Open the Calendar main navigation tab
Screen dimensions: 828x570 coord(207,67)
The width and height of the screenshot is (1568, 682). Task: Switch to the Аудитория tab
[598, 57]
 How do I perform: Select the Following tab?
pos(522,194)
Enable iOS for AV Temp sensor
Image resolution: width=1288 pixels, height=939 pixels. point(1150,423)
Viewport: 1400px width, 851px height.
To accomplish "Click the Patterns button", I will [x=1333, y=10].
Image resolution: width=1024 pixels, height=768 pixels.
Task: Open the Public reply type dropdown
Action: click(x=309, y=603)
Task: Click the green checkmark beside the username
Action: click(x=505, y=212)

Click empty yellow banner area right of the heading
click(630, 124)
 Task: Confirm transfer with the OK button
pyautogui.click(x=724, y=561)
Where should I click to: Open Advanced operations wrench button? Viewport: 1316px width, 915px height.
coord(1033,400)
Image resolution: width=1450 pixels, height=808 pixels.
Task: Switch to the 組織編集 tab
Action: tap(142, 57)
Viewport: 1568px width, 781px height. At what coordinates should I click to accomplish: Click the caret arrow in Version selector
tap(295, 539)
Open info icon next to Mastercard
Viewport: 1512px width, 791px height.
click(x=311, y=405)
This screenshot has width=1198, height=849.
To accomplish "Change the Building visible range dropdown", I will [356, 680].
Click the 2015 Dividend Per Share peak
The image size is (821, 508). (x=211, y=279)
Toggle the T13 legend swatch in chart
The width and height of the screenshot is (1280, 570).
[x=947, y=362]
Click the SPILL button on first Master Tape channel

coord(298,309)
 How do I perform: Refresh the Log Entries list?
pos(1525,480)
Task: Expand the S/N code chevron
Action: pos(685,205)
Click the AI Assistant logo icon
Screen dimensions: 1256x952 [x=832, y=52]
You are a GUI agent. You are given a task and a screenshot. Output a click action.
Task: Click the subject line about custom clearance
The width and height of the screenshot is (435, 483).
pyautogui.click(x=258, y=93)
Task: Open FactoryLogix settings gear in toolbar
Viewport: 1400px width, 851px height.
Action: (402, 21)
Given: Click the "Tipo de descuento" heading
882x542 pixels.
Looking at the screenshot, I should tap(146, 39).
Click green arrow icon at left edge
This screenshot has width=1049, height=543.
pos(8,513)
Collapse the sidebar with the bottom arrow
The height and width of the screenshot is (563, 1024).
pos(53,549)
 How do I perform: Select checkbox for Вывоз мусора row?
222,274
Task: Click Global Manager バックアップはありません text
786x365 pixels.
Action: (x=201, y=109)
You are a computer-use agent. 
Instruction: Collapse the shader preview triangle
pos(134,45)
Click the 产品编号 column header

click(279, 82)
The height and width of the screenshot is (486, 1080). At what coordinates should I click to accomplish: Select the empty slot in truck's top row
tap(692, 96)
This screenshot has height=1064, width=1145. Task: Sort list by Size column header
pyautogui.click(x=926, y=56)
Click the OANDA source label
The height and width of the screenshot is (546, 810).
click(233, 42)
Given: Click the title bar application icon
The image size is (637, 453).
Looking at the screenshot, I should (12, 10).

□ □ □ □ □ □ □

• **WORK REQUIRED**
Can you copy every entry above line for line, without changing a single character?

• **ANSWER BELOW**
Open the Calendar main navigation tab
Screen dimensions: 828x570 coord(207,67)
The width and height of the screenshot is (1568, 682). Task: Switch to the Аудитория tab
[598, 57]
 How do I perform: Select the Following tab?
pos(522,194)
Enable iOS for AV Temp sensor
Image resolution: width=1288 pixels, height=939 pixels. point(1150,423)
Viewport: 1400px width, 851px height.
To accomplish "Click the Patterns button", I will [x=1333, y=10].
Image resolution: width=1024 pixels, height=768 pixels.
Task: Open the Public reply type dropdown
Action: click(x=309, y=603)
Task: Click the green checkmark beside the username
Action: click(x=505, y=212)

Click empty yellow banner area right of the heading
click(630, 124)
 Task: Confirm transfer with the OK button
pyautogui.click(x=724, y=561)
Where should I click to: Open Advanced operations wrench button? Viewport: 1316px width, 915px height.
coord(1033,400)
Image resolution: width=1450 pixels, height=808 pixels.
Task: Switch to the 組織編集 tab
Action: tap(142, 57)
Viewport: 1568px width, 781px height. At what coordinates should I click to accomplish: Click the caret arrow in Version selector
tap(295, 539)
Open info icon next to Mastercard
Viewport: 1512px width, 791px height.
click(x=311, y=405)
This screenshot has width=1198, height=849.
To accomplish "Change the Building visible range dropdown", I will [356, 680].
Click the 2015 Dividend Per Share peak
The image size is (821, 508). (x=211, y=279)
Toggle the T13 legend swatch in chart
The width and height of the screenshot is (1280, 570).
[x=947, y=362]
Click the SPILL button on first Master Tape channel

coord(298,309)
 How do I perform: Refresh the Log Entries list?
pos(1525,480)
Task: Expand the S/N code chevron
Action: pos(685,205)
Click the AI Assistant logo icon
Screen dimensions: 1256x952 [x=832, y=52]
You are a GUI agent. You are given a task and a screenshot. Output a click action.
Task: Click the subject line about custom clearance
The width and height of the screenshot is (435, 483).
pyautogui.click(x=258, y=93)
Task: Open FactoryLogix settings gear in toolbar
Viewport: 1400px width, 851px height.
Action: (402, 21)
Given: Click the "Tipo de descuento" heading
882x542 pixels.
Looking at the screenshot, I should tap(146, 39).
Click green arrow icon at left edge
This screenshot has width=1049, height=543.
pos(8,513)
Collapse the sidebar with the bottom arrow
The height and width of the screenshot is (563, 1024).
pos(53,549)
 How do I perform: Select checkbox for Вывоз мусора row?
222,274
Task: Click Global Manager バックアップはありません text
786x365 pixels.
Action: (x=201, y=109)
You are a computer-use agent. 
Instruction: Collapse the shader preview triangle
pos(134,45)
Click the 产品编号 column header

click(279, 82)
The height and width of the screenshot is (486, 1080). At what coordinates should I click to accomplish: Select the empty slot in truck's top row
tap(692, 96)
This screenshot has height=1064, width=1145. Task: Sort list by Size column header
pyautogui.click(x=926, y=56)
Click the OANDA source label
The height and width of the screenshot is (546, 810).
click(233, 42)
Given: Click the title bar application icon
The image size is (637, 453).
Looking at the screenshot, I should (12, 10).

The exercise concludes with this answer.